Do EL PAÍS
O senador capixaba Magno Malta (PR) age no Congresso com uma
espécie de procuração de Deus. Pastor evangélico, em nome de Deus votou contra
a criminalização da homofobia. Cantor gospel, em nome de Deus é a favor da
flexibilização do Estatuto do Desarmamento. Em nome de Deus, defende a chamada
“escola sem partido” e o cerceamento da liberdade de expressão artística. Em
nome de Deus, pretende impor regras mais rígidas à já rígida legislação sobre o
aborto... Estranho Deus esse, o do senador Magno Malta...
Atualmente, o Estado permite o aborto, somente pelo SUS, nas
primeiras doze semanas de gravidez, em casos de violência sexual comprovada,
risco de morte da mulher ou anencefalia fetal. Em 2015, foram realizados pouco
mais de 1.600 procedimentos de aborto legal — enquanto ocorreram, apenas no
sistema público, cem vezes mais curetagens pós-aborto. Dados da Pesquisa
Nacional do Aborto, realizada pela Anis - Instituto de Bioética e Universidade
de Brasília, mostram que uma em cada cinco mulheres aos 40 anos já fez pelo
menos um aborto.
As complicações ocorridas por procedimentos clandestinos —
hipertensão, hemorragias ou infecções — causam uma média de quatro mortes por
dia, e as internações, pelos mesmos motivos, chegam a 200 mil por ano. A quase
totalidade das mortes atinge mulheres pobres, que recorrem a expedientes
caseiros como remédios e chás abortivos ou perfuração do útero com objetos
cortantes, ou a clínicas ilegais que realizam curetagens e aspiração
intrauterina em péssimas condições de higiene.
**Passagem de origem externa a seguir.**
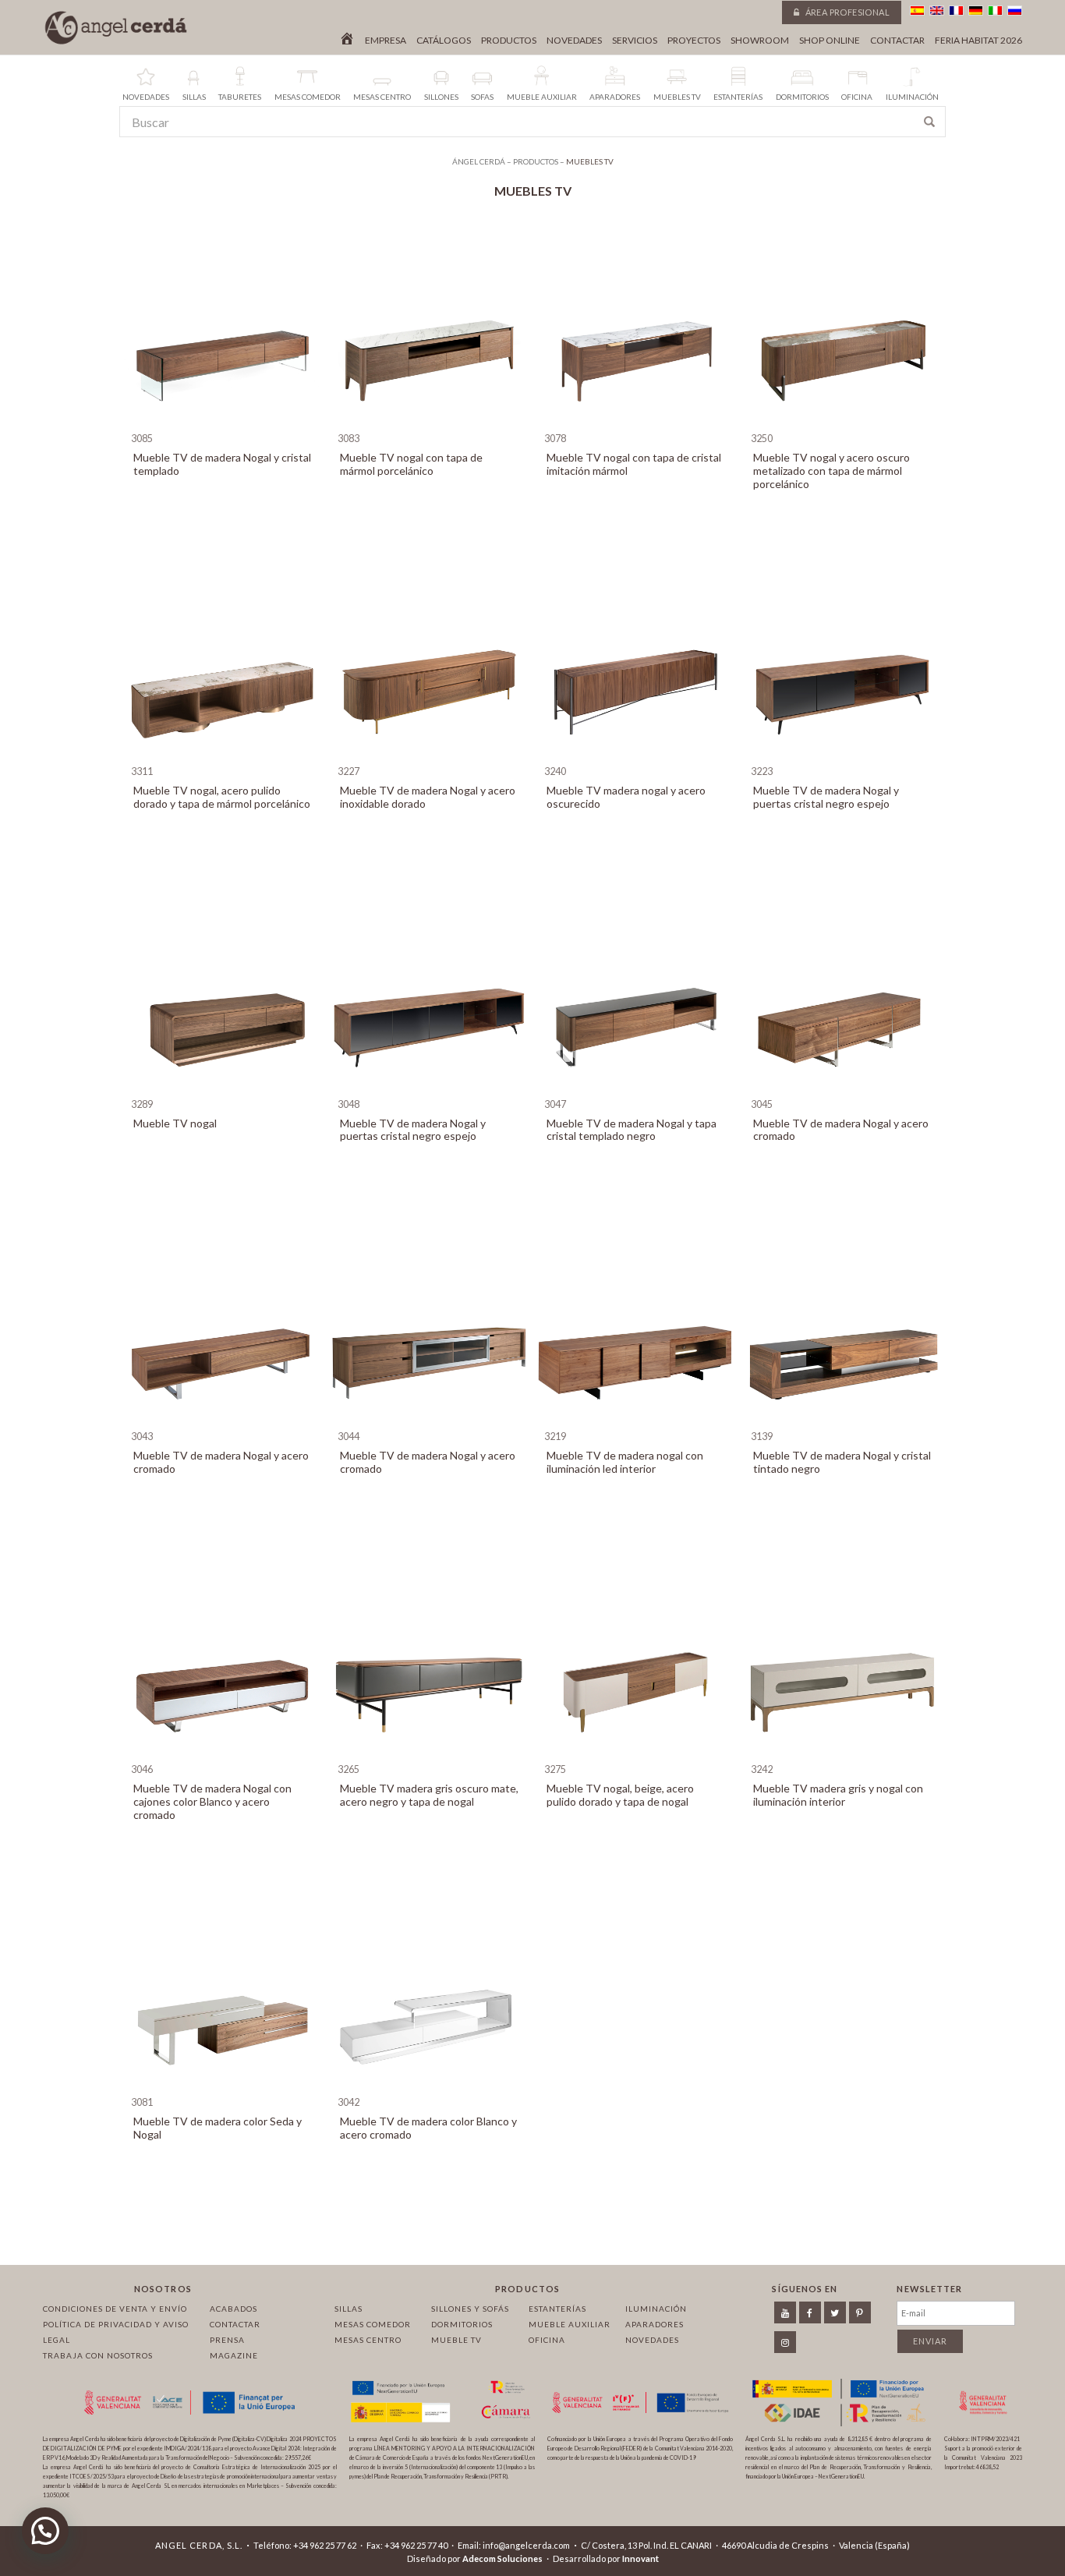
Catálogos (443, 40)
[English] (936, 10)
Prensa (227, 2339)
Pela proposta do senador Magno Malta, que chama o aborto,
sob qualquer circunstância, de “assassinato”, e afirma que só Deus tem poder e
direito de tirar a vida, nem mesmo as mulheres que sofreram estupro, que correm
risco de morte ou gestam um bebê sem cérebro, terão direito a aborto legal pelo
SUS. A Proposta de Emenda Constitucional nº 29, que altera o artigo 5º da
Constituição, explicitando que o direito à vida é inviolável “desde a concepção”,
está pronta para ser votada na Comissão de Constituição e Justiça do Senado.
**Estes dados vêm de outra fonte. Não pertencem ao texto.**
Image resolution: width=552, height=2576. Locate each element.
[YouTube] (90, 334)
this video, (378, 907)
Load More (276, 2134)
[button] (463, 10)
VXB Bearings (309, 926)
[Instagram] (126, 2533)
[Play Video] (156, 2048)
Ou seja, ao invés de ampliarmos o direito à informação, com
aulas de educação sexual no sistema público de ensino, e garantir métodos
contraceptivos mais seguros, como o Dispositivo Intra-Uterino (DIU) e implantes
hormonais, ou mesmo a distribuição da chamada “pílula do dia seguinte”,
preferimos fechar os olhos à tragédia que se abate sobre as mulheres
brasileiras, sob a hipocrisia falaciosa de argumentos moralistas religiosos.
O curioso nisso tudo é que, sendo o Brasil um país
essencialmente machista — temos, segundo a Organização Mundial de Saúde (OMS),
a quinta maior taxa de feminicídio do mundo, 4,8 assassinatos para cada 100 mil
mulheres —, a discussão sobre a legislação do aborto é travada por um Congresso
maciçamente masculino — são 55 deputadas e 12 senadoras, que representam 11% da
Câmara e 15% do Senado. Pior ainda: os principais defensores da total
criminalização do aborto apegam-se a pontos de vista não de saúde pública, mas
de leituras fundamentalistas, e, portanto, equivocadas da Bíblia.
Estudo realizado pelo Instituto Guttmacher e OMS concluíram
que, nos países onde a prática é legal, as taxas de aborto caíram
significativamente, já que foram acompanhadas por estratégias de planejamento
familiar e acesso à saúde pública. Ao contrário, nos países onde a prática é
considerada crime, não houve recuo no número de abortos — eles apenas se
tornaram clandestinos. O estudo indica ainda que o aborto é um fenômeno tipicamente
terceiro-mundista: 88% do total de abortos feitos no mundo ocorrem em países em
desenvolvimento.
Passo a passo nos distanciamos dos ditames da civilização
ocidental. Em nome de Deus — seria o caso de perguntar “qual Deus” — por ano
condenamos à morte 343 homossexuais, 43 mil pessoas (a maioria homens, jovens e
negros) são assassinadas por armas de fogo, 1.700 mulheres morrem em
decorrência de complicações de aborto clandestino. Um Estado laico que, ao
invés de proteger seus cidadãos, submete-se às chantagens de fundamentalistas
com obscuros interesses, definitivamente não representa a coletividade.